The product management discipline is depicted toward the bottom of Figure 2.1. Product management is very far away from production thinking. In their view, it is a job for product operations to resolve. The product management team are busy talking to executives, stakeholders, customers, partners, and users, trying to figure out where the product fits in the market, identify missed user journeys, pinpoint ways to optimize workflows, and so on. Product management maintains a backlog of features to implement. Although the backlog is prioritized, as mentioned earlier, it doesn’t consider product operations requirements. The product management team expects product development to develop and product operations to operate. This is what the names of the departments suggest, do they not?

In essence, the three parties in the product delivery organization operate under three different flags, as depicted in the figure. Product operations is proud to run under the Ops flag; they man production. Product development runs under the Dev flag; they are proud developers of new features. Product management runs under the Product flag; they are all about the product and shape it in a fundamental way: What is it? Who are the customers? What is the competition? What is the product’s competitive advantage? What are the most important user journeys? What are the features? What is on the backlog?

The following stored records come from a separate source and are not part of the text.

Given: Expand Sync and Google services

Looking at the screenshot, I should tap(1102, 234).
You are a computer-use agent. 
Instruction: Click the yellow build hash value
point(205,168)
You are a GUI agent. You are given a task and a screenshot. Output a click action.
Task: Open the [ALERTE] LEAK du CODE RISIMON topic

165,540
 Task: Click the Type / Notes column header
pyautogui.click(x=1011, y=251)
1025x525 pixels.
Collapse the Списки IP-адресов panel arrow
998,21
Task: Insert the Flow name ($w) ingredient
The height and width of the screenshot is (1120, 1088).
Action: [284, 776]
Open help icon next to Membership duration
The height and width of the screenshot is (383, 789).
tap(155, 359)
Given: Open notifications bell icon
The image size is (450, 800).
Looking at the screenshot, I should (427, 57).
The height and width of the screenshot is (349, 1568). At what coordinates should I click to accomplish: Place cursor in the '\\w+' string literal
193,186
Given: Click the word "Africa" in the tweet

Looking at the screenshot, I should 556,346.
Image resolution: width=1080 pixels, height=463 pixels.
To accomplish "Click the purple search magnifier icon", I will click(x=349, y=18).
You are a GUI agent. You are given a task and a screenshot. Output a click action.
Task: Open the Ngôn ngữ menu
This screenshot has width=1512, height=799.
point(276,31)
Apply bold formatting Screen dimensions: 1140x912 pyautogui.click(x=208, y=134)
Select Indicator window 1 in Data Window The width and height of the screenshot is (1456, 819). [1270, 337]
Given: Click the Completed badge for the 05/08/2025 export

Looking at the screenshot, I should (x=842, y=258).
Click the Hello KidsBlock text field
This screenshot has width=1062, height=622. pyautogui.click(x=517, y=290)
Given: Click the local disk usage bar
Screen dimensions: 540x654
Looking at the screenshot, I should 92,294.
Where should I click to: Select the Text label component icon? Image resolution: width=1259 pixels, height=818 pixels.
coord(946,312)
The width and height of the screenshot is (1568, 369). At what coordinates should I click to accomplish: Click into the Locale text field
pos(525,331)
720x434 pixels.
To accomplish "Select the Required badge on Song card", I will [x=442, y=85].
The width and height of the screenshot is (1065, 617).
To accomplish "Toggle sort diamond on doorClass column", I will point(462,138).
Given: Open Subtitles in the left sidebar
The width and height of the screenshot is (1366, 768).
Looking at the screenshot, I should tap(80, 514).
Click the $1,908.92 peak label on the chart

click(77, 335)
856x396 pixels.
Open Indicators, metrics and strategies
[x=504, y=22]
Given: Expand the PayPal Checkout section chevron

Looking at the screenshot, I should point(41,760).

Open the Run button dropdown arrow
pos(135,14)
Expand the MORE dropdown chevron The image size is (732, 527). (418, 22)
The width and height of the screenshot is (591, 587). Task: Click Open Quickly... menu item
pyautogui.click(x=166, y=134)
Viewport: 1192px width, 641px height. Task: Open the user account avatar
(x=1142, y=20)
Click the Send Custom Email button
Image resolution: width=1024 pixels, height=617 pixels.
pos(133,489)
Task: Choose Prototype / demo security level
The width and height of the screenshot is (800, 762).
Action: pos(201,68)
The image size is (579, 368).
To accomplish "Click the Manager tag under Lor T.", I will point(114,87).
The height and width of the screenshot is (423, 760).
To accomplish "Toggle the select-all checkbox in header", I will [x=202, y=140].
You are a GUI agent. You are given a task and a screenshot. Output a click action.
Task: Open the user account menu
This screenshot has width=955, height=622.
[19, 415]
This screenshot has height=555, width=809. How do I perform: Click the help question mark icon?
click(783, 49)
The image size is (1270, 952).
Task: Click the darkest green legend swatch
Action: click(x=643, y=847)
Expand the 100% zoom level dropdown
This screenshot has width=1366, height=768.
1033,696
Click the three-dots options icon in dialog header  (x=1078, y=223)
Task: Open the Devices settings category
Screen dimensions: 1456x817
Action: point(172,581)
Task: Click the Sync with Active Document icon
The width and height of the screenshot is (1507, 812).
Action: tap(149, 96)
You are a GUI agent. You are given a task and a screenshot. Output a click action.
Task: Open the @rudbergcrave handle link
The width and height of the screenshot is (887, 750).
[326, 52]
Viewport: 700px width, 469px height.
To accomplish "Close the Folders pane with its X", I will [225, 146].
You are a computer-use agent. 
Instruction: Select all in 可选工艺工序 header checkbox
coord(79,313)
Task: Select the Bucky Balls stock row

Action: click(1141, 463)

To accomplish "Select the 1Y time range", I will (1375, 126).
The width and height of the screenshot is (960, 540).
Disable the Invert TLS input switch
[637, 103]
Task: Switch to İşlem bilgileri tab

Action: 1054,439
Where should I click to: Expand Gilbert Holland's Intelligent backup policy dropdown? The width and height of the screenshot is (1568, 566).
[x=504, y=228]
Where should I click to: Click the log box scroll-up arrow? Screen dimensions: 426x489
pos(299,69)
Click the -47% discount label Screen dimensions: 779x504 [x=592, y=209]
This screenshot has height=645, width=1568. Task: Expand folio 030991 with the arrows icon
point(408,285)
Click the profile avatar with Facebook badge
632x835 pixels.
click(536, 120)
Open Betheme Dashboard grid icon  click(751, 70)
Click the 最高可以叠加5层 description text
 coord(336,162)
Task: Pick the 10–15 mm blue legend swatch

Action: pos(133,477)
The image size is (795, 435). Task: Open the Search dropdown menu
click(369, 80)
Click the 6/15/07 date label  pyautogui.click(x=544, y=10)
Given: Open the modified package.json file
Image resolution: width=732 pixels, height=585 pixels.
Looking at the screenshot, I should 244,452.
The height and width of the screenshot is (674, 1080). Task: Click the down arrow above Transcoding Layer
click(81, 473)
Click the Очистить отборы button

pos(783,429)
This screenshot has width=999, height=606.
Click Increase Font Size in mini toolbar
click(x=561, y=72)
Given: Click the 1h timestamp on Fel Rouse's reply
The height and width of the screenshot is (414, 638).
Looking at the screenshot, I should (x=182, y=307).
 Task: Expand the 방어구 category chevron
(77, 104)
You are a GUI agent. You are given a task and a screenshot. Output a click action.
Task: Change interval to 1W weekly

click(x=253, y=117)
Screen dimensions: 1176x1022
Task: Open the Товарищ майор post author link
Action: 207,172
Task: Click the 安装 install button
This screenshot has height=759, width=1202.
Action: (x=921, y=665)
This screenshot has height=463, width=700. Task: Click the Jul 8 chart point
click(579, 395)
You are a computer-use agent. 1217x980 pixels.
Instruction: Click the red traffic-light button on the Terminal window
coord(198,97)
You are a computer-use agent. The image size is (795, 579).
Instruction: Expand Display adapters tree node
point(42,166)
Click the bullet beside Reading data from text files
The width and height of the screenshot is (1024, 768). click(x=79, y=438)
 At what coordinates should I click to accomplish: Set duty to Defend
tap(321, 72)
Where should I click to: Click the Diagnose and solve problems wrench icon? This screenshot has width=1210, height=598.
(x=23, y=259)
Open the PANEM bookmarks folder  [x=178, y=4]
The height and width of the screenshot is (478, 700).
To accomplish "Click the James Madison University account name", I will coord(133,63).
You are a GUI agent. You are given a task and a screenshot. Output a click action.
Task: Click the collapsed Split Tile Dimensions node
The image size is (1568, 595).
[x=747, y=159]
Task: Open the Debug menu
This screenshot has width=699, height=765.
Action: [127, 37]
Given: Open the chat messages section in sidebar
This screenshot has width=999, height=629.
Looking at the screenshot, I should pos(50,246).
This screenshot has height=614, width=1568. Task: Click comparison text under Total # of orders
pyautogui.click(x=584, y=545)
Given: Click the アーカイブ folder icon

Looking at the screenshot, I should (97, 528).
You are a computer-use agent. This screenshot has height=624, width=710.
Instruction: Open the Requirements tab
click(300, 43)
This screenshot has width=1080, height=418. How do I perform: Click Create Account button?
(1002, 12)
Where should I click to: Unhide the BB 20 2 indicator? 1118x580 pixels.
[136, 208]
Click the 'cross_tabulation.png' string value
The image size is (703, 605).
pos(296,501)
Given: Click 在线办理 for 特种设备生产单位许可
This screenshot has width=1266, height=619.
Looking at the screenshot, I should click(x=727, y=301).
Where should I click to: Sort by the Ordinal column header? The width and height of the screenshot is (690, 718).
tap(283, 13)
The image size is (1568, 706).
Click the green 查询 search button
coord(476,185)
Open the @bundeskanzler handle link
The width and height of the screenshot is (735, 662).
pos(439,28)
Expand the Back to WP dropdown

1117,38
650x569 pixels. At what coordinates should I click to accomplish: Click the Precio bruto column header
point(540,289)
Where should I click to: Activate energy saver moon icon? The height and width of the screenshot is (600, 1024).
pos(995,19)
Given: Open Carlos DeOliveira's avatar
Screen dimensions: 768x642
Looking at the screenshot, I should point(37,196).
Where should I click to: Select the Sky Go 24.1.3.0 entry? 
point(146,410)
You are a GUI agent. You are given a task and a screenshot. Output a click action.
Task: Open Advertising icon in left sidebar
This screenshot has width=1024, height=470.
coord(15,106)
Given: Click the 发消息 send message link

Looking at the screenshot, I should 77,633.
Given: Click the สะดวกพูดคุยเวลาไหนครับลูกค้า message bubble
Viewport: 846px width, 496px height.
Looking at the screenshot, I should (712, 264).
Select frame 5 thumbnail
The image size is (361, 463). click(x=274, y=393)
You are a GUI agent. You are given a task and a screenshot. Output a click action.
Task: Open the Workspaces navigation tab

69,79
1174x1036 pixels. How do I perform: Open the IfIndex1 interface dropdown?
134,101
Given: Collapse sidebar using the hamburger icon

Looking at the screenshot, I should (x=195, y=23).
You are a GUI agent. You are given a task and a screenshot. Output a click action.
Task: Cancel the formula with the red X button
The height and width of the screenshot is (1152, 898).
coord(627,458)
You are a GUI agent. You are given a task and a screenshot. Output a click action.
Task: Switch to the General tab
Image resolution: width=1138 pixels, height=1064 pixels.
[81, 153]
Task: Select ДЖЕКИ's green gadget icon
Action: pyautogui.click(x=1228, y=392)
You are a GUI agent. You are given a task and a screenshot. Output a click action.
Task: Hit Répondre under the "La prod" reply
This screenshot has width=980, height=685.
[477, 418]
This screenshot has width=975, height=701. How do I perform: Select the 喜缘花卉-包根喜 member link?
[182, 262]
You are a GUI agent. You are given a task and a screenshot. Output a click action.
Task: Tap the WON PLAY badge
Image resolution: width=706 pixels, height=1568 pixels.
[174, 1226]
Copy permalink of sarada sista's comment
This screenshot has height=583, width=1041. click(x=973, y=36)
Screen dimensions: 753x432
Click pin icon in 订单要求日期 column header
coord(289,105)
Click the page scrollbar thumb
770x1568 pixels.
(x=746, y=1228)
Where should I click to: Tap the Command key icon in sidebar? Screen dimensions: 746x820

It turns out that in a setup like this, no one really owns production operations. Who is it, indeed? Is it product operations? Not really, because they lack the knowledge necessary to truly own production operations. There is no proper continuous knowledge transfer from product development and product management toward product operations, and vice versa.

Is it product development? Certainly not. Their focus is the feature backlog. The feature backlog is void of product operations. Shipping occasional necessary production hotfixes after escalations from product operations is not what owning production operations actually means.

Is it product management? For sure it is not. Their focus is the definition of the product. Their expectation is that product development implements the product and product operations operates it in production. Despite the word owner in their title, the product owners do not own the product all the way to and including production.

In this context, it is no wonder that it is precisely in production that the product ends up being neglected. Where there is no ownership, there is no commitment. It would require commitment from all the parties in the product delivery organization to contribute to product operations in production. But how? Who would need to commit to what to establish a meaningful partial ownership of product operations? Would the ownership of product operations be a collective ownership, then? Let us explore these questions in detail.